- Prompt -
Repeat the listing exactly, line by line.
....................
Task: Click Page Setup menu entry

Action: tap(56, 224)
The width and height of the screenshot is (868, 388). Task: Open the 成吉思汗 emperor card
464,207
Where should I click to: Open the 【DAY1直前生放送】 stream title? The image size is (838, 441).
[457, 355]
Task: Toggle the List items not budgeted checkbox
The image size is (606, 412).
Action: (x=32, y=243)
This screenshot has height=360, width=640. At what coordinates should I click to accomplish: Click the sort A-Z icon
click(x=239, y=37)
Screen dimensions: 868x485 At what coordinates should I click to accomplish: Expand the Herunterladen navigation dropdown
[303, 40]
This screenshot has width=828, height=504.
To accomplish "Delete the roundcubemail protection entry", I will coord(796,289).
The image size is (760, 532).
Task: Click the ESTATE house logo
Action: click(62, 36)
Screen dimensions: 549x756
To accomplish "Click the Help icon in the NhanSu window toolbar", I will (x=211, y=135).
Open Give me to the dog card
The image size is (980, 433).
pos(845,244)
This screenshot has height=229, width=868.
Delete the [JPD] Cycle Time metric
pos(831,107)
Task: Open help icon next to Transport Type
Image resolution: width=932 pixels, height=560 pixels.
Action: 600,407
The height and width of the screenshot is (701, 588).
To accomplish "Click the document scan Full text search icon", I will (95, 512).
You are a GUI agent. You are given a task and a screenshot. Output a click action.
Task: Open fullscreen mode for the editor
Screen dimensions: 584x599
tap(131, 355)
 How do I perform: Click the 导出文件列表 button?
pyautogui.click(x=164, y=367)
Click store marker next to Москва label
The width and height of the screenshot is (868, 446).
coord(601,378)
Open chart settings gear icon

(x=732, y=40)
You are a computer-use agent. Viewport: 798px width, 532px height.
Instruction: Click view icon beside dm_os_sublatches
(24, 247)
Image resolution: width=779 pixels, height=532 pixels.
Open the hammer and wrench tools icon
....................
- Solution for this task -
Task: Click Page Setup menu entry

Action: tap(56, 224)
The width and height of the screenshot is (868, 388). Task: Open the 成吉思汗 emperor card
464,207
Where should I click to: Open the 【DAY1直前生放送】 stream title? The image size is (838, 441).
[457, 355]
Task: Toggle the List items not budgeted checkbox
The image size is (606, 412).
Action: (x=32, y=243)
This screenshot has height=360, width=640. At what coordinates should I click to accomplish: Click the sort A-Z icon
click(x=239, y=37)
Screen dimensions: 868x485 At what coordinates should I click to accomplish: Expand the Herunterladen navigation dropdown
[303, 40]
This screenshot has width=828, height=504.
To accomplish "Delete the roundcubemail protection entry", I will coord(796,289).
The image size is (760, 532).
Task: Click the ESTATE house logo
Action: click(62, 36)
Screen dimensions: 549x756
To accomplish "Click the Help icon in the NhanSu window toolbar", I will (x=211, y=135).
Open Give me to the dog card
The image size is (980, 433).
pos(845,244)
This screenshot has height=229, width=868.
Delete the [JPD] Cycle Time metric
pos(831,107)
Task: Open help icon next to Transport Type
Image resolution: width=932 pixels, height=560 pixels.
Action: 600,407
The height and width of the screenshot is (701, 588).
To accomplish "Click the document scan Full text search icon", I will (95, 512).
You are a GUI agent. You are given a task and a screenshot. Output a click action.
Task: Open fullscreen mode for the editor
Screen dimensions: 584x599
tap(131, 355)
 How do I perform: Click the 导出文件列表 button?
pyautogui.click(x=164, y=367)
Click store marker next to Москва label
The width and height of the screenshot is (868, 446).
coord(601,378)
Open chart settings gear icon

(x=732, y=40)
You are a computer-use agent. Viewport: 798px width, 532px height.
Instruction: Click view icon beside dm_os_sublatches
(24, 247)
Image resolution: width=779 pixels, height=532 pixels.
Open the hammer and wrench tools icon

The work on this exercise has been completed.